Central Gold Coast sees variations in rates of return to investors: HTW residential
Staff reporterDecember 7, 2020

In central Surfers Paradise, agents report variations in rates of return to investors, according to a recent Herron Todd White (HTW) residential report. 

The valuation firm took a look at rental yields across the country. 

"Older high rise units close to the beach have a high underlying land value component and are subject to higher council rates, which themselves are variable," the valuation firm said. 

For example, if the owner is an owner- occupier, there is a lower rates level.

If the unit is let on a permanent basis the rates level is higher, and if it is holiday let, the rates level is higher again.

According to the HTW report, this is just the rates themselves, not including the water rates which stay the same regardless.

However, if the property has an efficient water usage rating, it is permissible to pass on the water and sewerage rates to the tenant, which increases the return to the investor.

The Chevron Renaissance development is a modern circa 2004 three tower development comprising a total of 714 units plus retail and office use.

A leading agent active in this development reports that investors are happier if they can achieve over a 4% net yield.

This agent sold unit 2066 for $308,000 on 15 May 2009, being a two-bedroom, one-bathroom high-rise unit on level six within the holiday letting pool.

The unit receives a guaranteed rental of $26,500 per annum from on site management.

After outgoings, the net return is $14,746, showing a net yield of 4.78%.

In addition to the above return, the owner is also entitled to 14 nights personal occupation of the unit for their own use subject to terms and conditions, the HTW report noted. 

This agent also reports that the expected return on three-bedroom units in the development reduces to around 4% as the purchase price is much higher.

These higher returns are made possible by the higher expected occupancy rates achieved by the managers.

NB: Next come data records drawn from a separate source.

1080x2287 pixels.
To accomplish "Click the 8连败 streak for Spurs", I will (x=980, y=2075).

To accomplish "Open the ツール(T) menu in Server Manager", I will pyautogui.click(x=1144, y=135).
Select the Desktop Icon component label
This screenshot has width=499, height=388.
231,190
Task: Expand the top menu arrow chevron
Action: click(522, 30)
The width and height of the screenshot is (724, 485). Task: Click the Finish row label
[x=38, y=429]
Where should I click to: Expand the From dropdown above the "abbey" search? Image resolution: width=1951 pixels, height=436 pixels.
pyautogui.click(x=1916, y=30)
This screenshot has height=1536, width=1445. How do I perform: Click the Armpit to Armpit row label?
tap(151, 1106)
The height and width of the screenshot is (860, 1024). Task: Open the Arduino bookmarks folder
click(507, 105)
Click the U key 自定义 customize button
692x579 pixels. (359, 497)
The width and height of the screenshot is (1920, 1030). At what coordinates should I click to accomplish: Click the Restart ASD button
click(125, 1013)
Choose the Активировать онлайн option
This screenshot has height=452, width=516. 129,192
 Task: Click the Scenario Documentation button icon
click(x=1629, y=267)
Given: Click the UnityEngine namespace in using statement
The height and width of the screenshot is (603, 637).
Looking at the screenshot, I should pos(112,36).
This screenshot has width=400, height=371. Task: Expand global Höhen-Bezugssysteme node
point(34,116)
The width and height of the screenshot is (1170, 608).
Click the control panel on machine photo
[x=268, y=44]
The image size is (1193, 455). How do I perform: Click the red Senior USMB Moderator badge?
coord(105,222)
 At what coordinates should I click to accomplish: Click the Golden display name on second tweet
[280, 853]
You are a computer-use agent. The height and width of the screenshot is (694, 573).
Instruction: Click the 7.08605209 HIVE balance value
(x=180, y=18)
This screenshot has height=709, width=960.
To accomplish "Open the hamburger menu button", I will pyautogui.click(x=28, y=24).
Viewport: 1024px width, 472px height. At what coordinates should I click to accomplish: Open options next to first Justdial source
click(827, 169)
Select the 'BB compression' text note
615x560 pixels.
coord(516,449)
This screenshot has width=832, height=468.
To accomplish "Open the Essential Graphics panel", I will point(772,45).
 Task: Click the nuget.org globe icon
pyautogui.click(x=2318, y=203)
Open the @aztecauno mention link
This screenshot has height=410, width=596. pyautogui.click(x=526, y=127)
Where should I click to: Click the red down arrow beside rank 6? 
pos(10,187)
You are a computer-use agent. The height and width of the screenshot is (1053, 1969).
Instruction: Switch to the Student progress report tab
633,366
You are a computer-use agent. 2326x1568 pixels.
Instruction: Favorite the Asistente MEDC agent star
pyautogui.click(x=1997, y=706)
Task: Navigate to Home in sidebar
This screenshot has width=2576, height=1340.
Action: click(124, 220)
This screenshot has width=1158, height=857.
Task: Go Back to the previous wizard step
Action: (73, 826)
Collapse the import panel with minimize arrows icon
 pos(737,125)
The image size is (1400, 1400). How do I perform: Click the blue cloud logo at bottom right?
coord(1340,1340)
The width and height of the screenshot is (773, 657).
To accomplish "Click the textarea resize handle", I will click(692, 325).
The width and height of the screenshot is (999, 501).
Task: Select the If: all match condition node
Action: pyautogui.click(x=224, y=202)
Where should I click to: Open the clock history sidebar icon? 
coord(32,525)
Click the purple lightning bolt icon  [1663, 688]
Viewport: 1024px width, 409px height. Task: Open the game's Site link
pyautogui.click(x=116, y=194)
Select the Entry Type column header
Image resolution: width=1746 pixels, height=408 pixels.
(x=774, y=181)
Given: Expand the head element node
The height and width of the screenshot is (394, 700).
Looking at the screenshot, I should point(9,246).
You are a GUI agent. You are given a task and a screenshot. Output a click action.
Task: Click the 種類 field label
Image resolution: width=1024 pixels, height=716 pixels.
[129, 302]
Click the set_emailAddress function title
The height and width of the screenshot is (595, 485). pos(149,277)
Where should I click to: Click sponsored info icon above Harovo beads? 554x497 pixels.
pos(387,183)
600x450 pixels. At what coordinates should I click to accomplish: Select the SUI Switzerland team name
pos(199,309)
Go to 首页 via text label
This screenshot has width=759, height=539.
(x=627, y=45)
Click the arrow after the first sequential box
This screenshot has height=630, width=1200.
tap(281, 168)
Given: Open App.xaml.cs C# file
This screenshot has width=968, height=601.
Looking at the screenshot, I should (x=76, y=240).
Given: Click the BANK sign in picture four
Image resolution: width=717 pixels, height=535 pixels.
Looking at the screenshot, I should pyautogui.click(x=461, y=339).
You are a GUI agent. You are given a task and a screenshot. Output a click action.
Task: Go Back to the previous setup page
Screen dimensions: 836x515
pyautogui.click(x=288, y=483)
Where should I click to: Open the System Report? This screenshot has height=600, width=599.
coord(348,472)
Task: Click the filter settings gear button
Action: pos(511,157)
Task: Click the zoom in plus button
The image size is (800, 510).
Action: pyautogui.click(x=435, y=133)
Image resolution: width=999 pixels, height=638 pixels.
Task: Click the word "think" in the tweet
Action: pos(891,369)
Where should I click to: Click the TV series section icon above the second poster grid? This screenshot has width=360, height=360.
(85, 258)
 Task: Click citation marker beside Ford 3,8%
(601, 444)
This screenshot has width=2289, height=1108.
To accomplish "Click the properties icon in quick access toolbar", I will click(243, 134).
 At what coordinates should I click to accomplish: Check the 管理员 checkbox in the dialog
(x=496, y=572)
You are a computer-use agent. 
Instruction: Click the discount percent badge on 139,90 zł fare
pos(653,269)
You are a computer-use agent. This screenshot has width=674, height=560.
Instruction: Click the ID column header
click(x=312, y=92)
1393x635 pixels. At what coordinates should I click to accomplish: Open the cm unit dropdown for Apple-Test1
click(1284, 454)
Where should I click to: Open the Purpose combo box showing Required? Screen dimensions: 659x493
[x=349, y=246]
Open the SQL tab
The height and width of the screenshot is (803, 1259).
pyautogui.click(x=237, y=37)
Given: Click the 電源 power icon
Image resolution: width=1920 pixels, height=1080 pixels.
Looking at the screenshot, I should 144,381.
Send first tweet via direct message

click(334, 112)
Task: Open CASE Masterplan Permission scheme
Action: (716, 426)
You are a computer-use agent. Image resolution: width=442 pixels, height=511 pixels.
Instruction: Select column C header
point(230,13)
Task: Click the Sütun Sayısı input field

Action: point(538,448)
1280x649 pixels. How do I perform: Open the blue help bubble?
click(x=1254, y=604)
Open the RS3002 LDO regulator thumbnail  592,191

This building is reportedly currently achieving around an 85% occupancy rate.

The Beachpoint development is an older circa 1978 development comprising a total of 142 units situated opposite the beach in central Surfers Paradise.

A one-bedroom unit on the tenth floor with a south- west aspect and restricted ocean views is currently under unconditional contract for $260,000, with settlement due in less than two weeks.

This unit is tenanted on a 12-month lease at $360 per week.

Outgoings including rates, water and sewerage rates, and body corporate fees at $152 per week total $10,439 without landlord insurance which leaves $8,281 net income showing a net yield of 3.19%.

"This lower return is typical for older unit buildings with slightly lower occupancy rates and a higher underlying land value component per unit," the valuation firm commented. 

The agent selling the above property reports typical returns for this style of unit generally range between 2% and 3%.

Further away from the beach in Carrara, a leading local agent reports that investors in cluster unit townhouse complexes aren’t stating what return they are chasing, but are very interested in the potential or actual rental return and want to know what the outgoings are including body corporate fees, rates and water charges and then they work out the net return themselves.

"Anecdotally he feels they are seeking over 4.5% and for nothing to require repair for the first 12 months," the valuation firm said.